Monday 19 August 2019

What Data Should I Back Up? Critical Vs. Non-Critical. How Often? What Methods?

https://tech4service.ca


What data should you back up in your business? Essentially you want to back up the most critical data. What can you not live without? If you’re a one-man-show and you have one computer backing up is really easy. Go get yourself a True Image 2019 Cyber Protection subscription, it costs between $60 to $120 or $130 bucks, and back up that computer. It’s going to contain almost everything essential on that computer, all your, “My documents, your favorites, your desktop items.” It might not contain all your email, like you’re, “Outlook PST files,” those can get rather large. It might not be backed up by default so you’ll want to check that out. You can always call Carbonate Support and have them help you out with that.
Once you get little bigger, have 3 to 5 people you might want to be doing local image-based backups. Get what’s called a NAZ Device, and those can cost upwards of a thousand dollars but it might be right in your budget when you get to 3 to 5 people. A NAZ Device is a network attached storage device. It’s like having a hard drive device and usually it’s redundant. There’s two of them and they mirror each other. You keep it in your office, you’re computers backup, a snapshot like a picture of the computer to that device and then take changes every day. Anything that changes it’ll back up the changes every day. Those devices I think I said, they’re like a thousand dollars and they’re worth their weight in gold if something breaks.
Then you can also do a cloud backup. Cloud backups are essential if there’s a fire. A NAZ device is local and it’s only happening here but if you do a True Image 2019 Cyber Protection
Pro Subscription, it’s about $119 for a year. You can back up about 3 to 5 computers with it on average depending on how much data you’re storing on each computer, but our experience has been about three to four.

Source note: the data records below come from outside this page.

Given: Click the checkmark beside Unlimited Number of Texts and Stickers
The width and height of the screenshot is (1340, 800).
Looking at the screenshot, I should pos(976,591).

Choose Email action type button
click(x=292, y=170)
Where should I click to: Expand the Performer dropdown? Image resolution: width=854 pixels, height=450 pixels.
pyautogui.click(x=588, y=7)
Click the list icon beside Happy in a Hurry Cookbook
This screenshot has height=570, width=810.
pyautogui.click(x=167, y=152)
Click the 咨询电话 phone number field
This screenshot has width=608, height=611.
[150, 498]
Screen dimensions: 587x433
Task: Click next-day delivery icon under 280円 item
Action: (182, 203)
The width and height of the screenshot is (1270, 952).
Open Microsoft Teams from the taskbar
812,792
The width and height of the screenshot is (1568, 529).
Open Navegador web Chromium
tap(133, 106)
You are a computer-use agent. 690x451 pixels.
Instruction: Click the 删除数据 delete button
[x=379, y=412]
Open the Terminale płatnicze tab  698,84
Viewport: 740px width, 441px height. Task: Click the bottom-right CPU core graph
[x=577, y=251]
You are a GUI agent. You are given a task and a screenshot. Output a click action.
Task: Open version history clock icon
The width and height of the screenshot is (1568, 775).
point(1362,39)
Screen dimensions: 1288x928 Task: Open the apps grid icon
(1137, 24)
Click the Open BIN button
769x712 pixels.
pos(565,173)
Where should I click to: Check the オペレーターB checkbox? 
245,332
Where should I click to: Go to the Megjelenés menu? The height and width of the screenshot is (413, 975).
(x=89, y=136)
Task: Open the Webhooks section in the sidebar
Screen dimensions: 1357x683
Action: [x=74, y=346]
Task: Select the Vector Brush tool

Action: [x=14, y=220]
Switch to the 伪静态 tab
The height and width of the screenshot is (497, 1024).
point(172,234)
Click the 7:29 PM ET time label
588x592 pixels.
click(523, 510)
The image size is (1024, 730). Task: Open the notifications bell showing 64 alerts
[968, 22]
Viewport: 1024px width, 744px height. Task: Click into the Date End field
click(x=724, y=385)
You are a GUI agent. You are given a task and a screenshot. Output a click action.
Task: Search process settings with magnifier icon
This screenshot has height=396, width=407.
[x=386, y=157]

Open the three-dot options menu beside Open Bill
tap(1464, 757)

It backs it up to the cloud, if there’s a fire, there’s a flood all the computers get ruined, your essential data is in the cloud. What’s the cloud? The cloud is essentially a server off-site, kept in a data center. What’s a data center? A data center is a secured building made out of fortified concrete, concrete reinforced with steel.
There’s multiple data centers and servers, which is essentially the cloud. It’s servers in these buildings replicated between each other, so your stuff’s not just kept on one computer, it’s on multiple computers all over the CANADA, sometimes all over the world. You want to keep your stuff up there, it’s safe, and it’s a lot safer than our offices. Pay the $119bucks, keep your stuff in the cloud.